Wiggins warns Tour rivals: “I’m off the leash”

Sir Bradley Wiggins at the Eve of Tour Celebration, Castle Museum, York, for the Tour de Yorkshire.  30 April 2015.  Picture Bruce Rollinson
Sir Bradley Wiggins at the Eve of Tour Celebration, Castle Museum, York, for the Tour de Yorkshire. 30 April 2015. Picture Bruce Rollinson

Sir Bradley Wiggins admitted he is not going into this weekend’s Tour de Yorkshire with grand designs on overall victory, but warned the rest of the field he is off the leash and ready to attack when the mood takes him.

Wiggins will take part in this inaugural Tour de Yorkshire wearing the new colours of his eponymous development team for the first time after leaving Team Sky following Paris-Roubaix earlier this month.

Wiggins has made the move as he switches his attention from the road to the track- and June’s attempt at the hour record - ahead of the 2016 Olympics.

While not the favourite for overall victory here, the 2012 Tour de France winner is the star name on the start line and might have what it takes to spring a surprise.

“I’m not coming here trying to win this, I’m coming here to do a job for the younger guys in my team who are really up for it,” he said at the launch event in York on Thursday evening.

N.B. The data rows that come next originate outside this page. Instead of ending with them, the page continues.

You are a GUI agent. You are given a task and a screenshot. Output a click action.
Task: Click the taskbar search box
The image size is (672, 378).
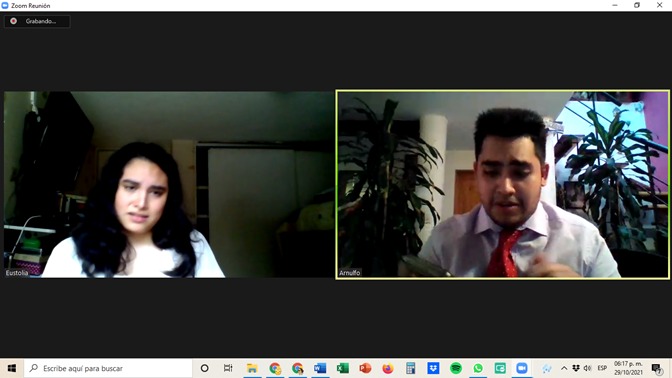coord(108,368)
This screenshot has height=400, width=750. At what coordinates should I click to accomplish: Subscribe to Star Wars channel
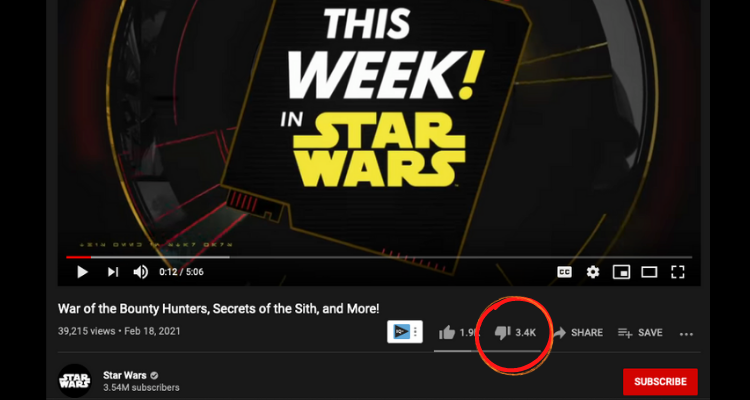pos(660,382)
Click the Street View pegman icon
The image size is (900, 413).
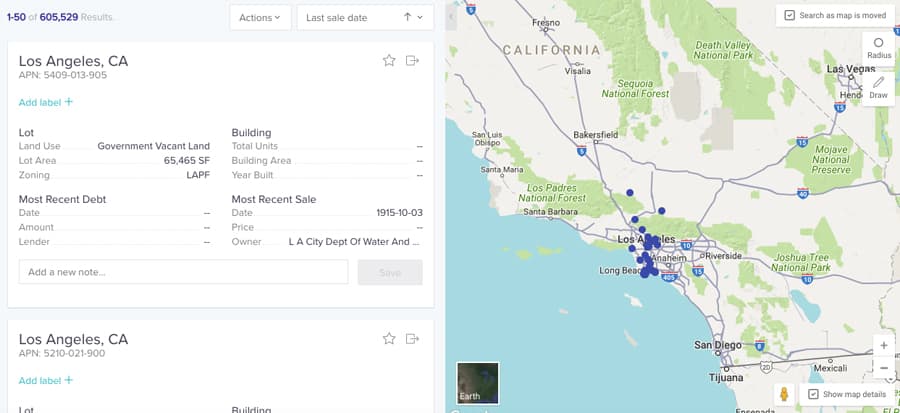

“Road racing is still a big part of what we do on the track and it’s important to come here and be part of it. I’m perhaps not the Bradley Wiggins of 2012. I’m 10 kilos heavier with a doppy beard.

“But I kind of feel a bit liberated in a way. I can have a dig. I can have a go. At Sky there is such a standard that there is always someone able to do something, but here there’s just kids that want to race and that frees me up.

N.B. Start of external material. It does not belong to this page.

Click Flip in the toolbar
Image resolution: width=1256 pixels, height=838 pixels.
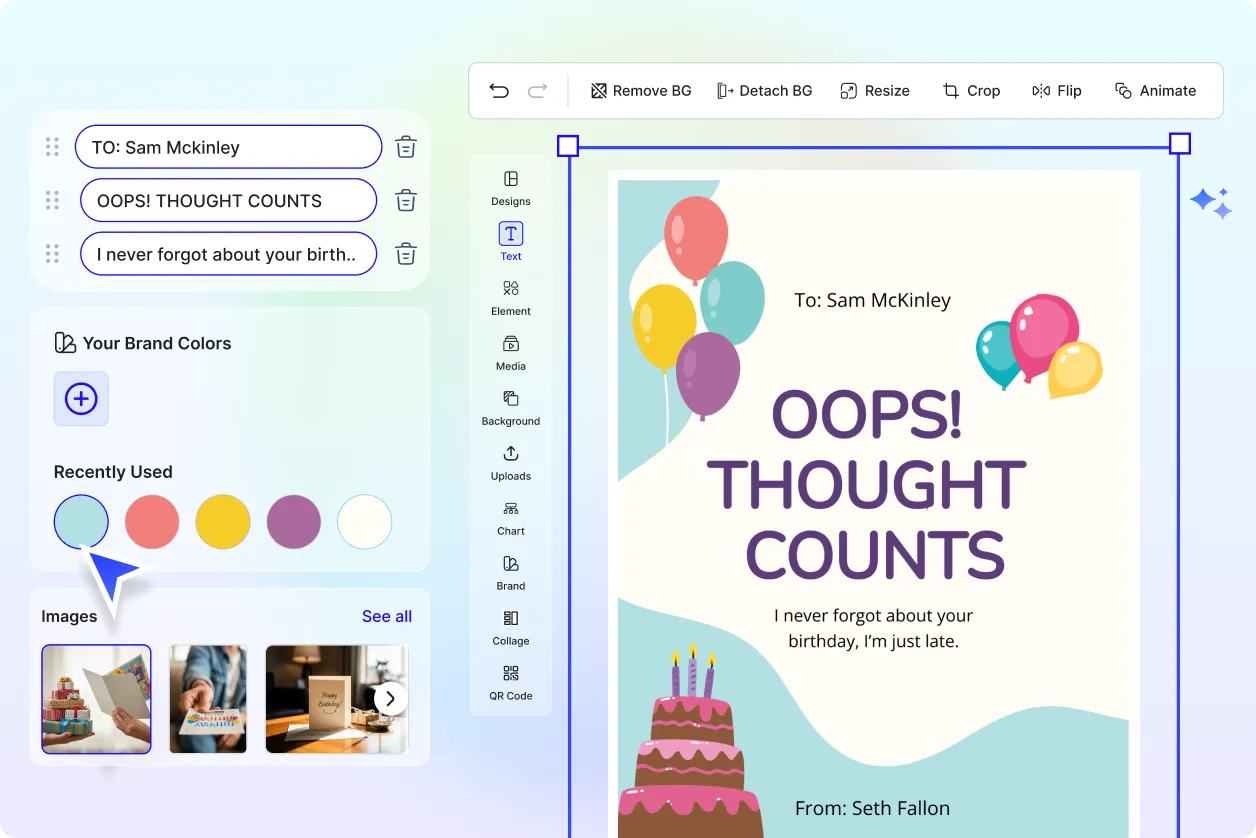click(x=1056, y=90)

“I can’t remember the last time I attacked at a race. I did at Roubaix, but for so many years I was used to riding defensively. We’ll see what happens in the next few days.”

While his name does not resonate with British fans in quite the same way, the only other man in the Tour de Yorkshire field who can begin to compete with Wiggins’ star power is German sprinter Marcel Kittel.

The 26-year-old won the opening stage of the Tour de France in Harrogate last year and is back in the city where he got to wear the yellow jersey as his reward.

Kittel ought to be the outright favourite to win Saturday’s stage two into York, but admits he has no idea of his form after two months out with a virus.

“I’m just finding my way back into racing,” he said. “Of course, I’m not super fit after being sick and then only have a couple of weeks training right before the race, but at least it’s a start. I’m not focused on any special goals.

“It’s my first race in a long time so I’m looking forward to it. It’s hard to talk about direct goals or winning, but I’m happy to be back in this place.”